Sobre histórias em quadrinhos e grafite: reminiscências infantis e apreciações sobre a intersecção artística entre ambos

Olá!

Um dos indicativos que as coisas iam bem ou mal em casa acontecia nos domingos, pela manhã. Isso se meu avô já não tivesse sumido comigo para um desses campos de várzea da vida. Era o seguinte: meu pai não era exatamente um grande literato, mas, dada sua condição de operário, até que o danado gostava de ler. Isso incluía o jornal dominical, que era um calhamaço cheio de cadernos disso e daquilo, incluindo até um suplemento infantil e outro feminino, como se apenas reportagens sobre maquiagens e panelas interessassem às mulheres. Mas era, naturalmente, a edição mais cara da semana. Nos tempos de aperto, meu pai limitava-se a comprar meio quilo de batatas na quitanda do seo Minoru, às vezes acompanhado de um pé de alface. Quando as coisas estavam melhores, ia à feira, que ficava um bocado longe, principalmente se levarmos em conta a longa e íngreme ladeira que precisávamos vencer logo de cara, para chegar à rua do Toco. Eu ia a tiracolo, para carregar as coisas mais leves, porém volumosas, como as verduras. “É coisa de homem”, dizia o velho.

A coisa compensava porque o melhor estava na volta. Sacolas devidamente cheias, parávamos na banca de jornal que ficava de frente à precitada ladeira, onde meu pai comprava a Folha. Sempre que isso acontecia, sobrava para mim um gibi qualquer, e, com isso, a empreitada já tinha valido a pena. Quem não gostava muito era minha mãe, já que meu pai era dado a espalhar jornal por todos os móveis e pelo chão da sala, que chegava ao caos quando o vento maroto arrastava as leves e grandes folhas pelo cômodo inteiro. Menos mal que uma edição fornecia um mês de reposição para a gaiola dos passarinhos.

EXERCÍCIO PROPOSTO 1: Copie o trecho sobre quadrinhos e grafite inteiro, palavra por palavra, sem nenhuma alteração.

LISTA DE ENTRADAS:
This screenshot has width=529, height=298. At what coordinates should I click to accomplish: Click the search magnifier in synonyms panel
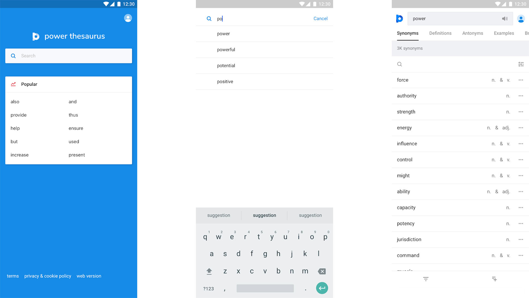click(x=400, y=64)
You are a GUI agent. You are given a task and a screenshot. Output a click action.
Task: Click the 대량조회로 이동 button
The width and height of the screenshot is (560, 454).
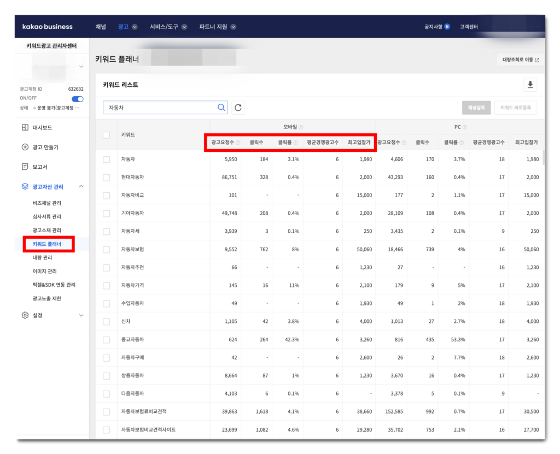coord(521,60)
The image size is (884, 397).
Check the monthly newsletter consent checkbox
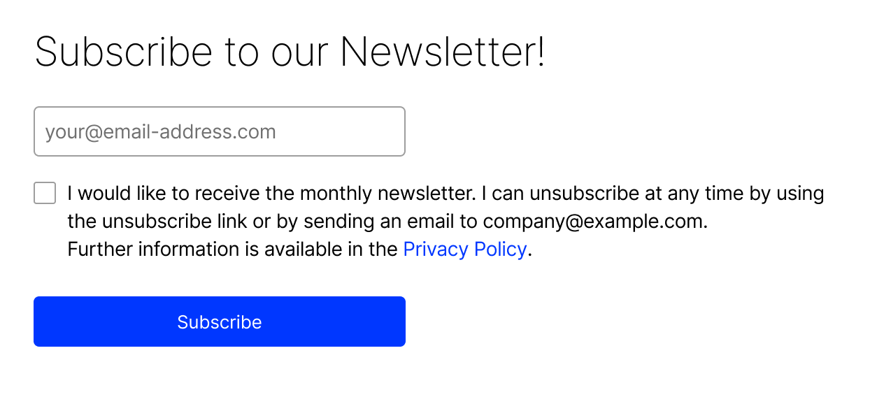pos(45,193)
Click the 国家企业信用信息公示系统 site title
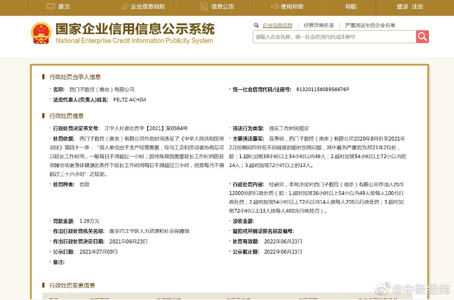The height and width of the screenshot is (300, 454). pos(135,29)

EXERCÍCIO PROPOSTO 2: Reproduza fielmente as linhas de todas as entradas acima e deixe as imagens fora da resposta.

RESPOSTA ESPERADA 1:
Sobre histórias em quadrinhos e grafite: reminiscências infantis e apreciações sobre a intersecção artística entre ambos

Olá!

Um dos indicativos que as coisas iam bem ou mal em casa acontecia nos domingos, pela manhã. Isso se meu avô já não tivesse sumido comigo para um desses campos de várzea da vida. Era o seguinte: meu pai não era exatamente um grande literato, mas, dada sua condição de operário, até que o danado gostava de ler. Isso incluía o jornal dominical, que era um calhamaço cheio de cadernos disso e daquilo, incluindo até um suplemento infantil e outro feminino, como se apenas reportagens sobre maquiagens e panelas interessassem às mulheres. Mas era, naturalmente, a edição mais cara da semana. Nos tempos de aperto, meu pai limitava-se a comprar meio quilo de batatas na quitanda do seo Minoru, às vezes acompanhado de um pé de alface. Quando as coisas estavam melhores, ia à feira, que ficava um bocado longe, principalmente se levarmos em conta a longa e íngreme ladeira que precisávamos vencer logo de cara, para chegar à rua do Toco. Eu ia a tiracolo, para carregar as coisas mais leves, porém volumosas, como as verduras. “É coisa de homem”, dizia o velho.

A coisa compensava porque o melhor estava na volta. Sacolas devidamente cheias, parávamos na banca de jornal que ficava de frente à precitada ladeira, onde meu pai comprava a Folha. Sempre que isso acontecia, sobrava para mim um gibi qualquer, e, com isso, a empreitada já tinha valido a pena. Quem não gostava muito era minha mãe, já que meu pai era dado a espalhar jornal por todos os móveis e pelo chão da sala, que chegava ao caos quando o vento maroto arrastava as leves e grandes folhas pelo cômodo inteiro. Menos mal que uma edição fornecia um mês de reposição para a gaiola dos passarinhos.

RESPOSTA ESPERADA 2:
This screenshot has width=529, height=298. At what coordinates should I click to accomplish: Click the search magnifier in synonyms panel
click(x=400, y=64)
You are a GUI agent. You are given a task and a screenshot. Output a click action.
Task: Click the 대량조회로 이동 button
The width and height of the screenshot is (560, 454).
coord(521,60)
The image size is (884, 397).
Check the monthly newsletter consent checkbox
pos(45,193)
Click the 国家企业信用信息公示系统 site title
The height and width of the screenshot is (300, 454). pos(135,29)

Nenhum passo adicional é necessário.